TASK ITEM: Every record below should be repeated exactly. Omit the pictures.

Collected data
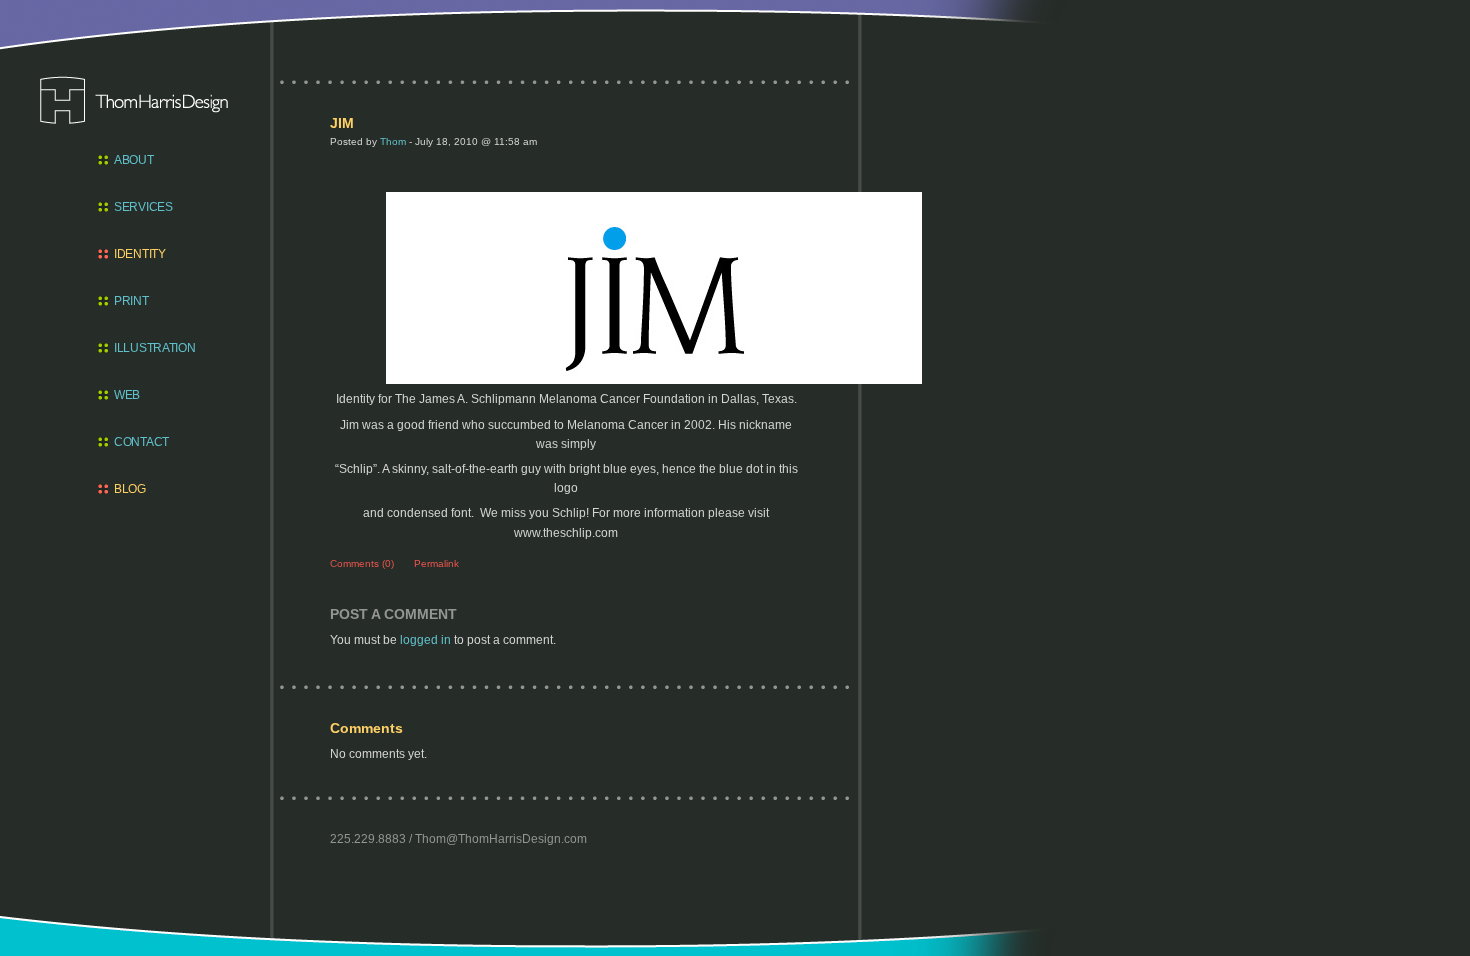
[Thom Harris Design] (134, 100)
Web (127, 395)
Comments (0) (362, 563)
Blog (130, 489)
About (134, 160)
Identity (140, 254)
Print (131, 301)
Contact (141, 442)
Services (143, 207)
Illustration (151, 348)
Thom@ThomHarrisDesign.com (501, 839)
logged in (425, 640)
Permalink (436, 563)
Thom (393, 141)
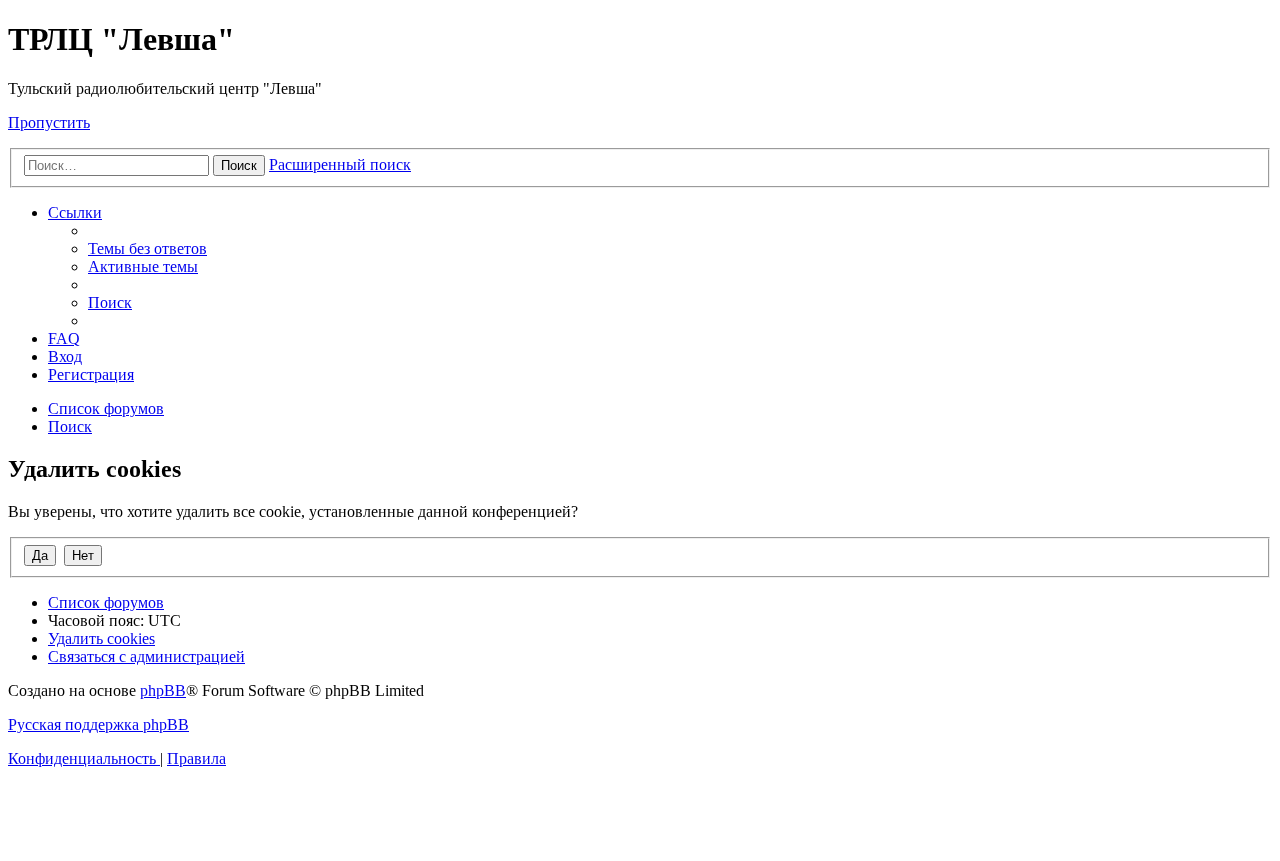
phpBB (163, 690)
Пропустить (49, 122)
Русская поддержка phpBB (98, 724)
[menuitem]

FINAL ANSWER:
[Thom Harris Design] (134, 100)
Web (127, 395)
Comments (0) (362, 563)
Blog (130, 489)
About (134, 160)
Identity (140, 254)
Print (131, 301)
Contact (141, 442)
Services (143, 207)
Illustration (151, 348)
Thom@ThomHarrisDesign.com (501, 839)
logged in (425, 640)
Permalink (436, 563)
Thom (393, 141)
phpBB (163, 690)
Пропустить (49, 122)
Русская поддержка phpBB (98, 724)
[menuitem]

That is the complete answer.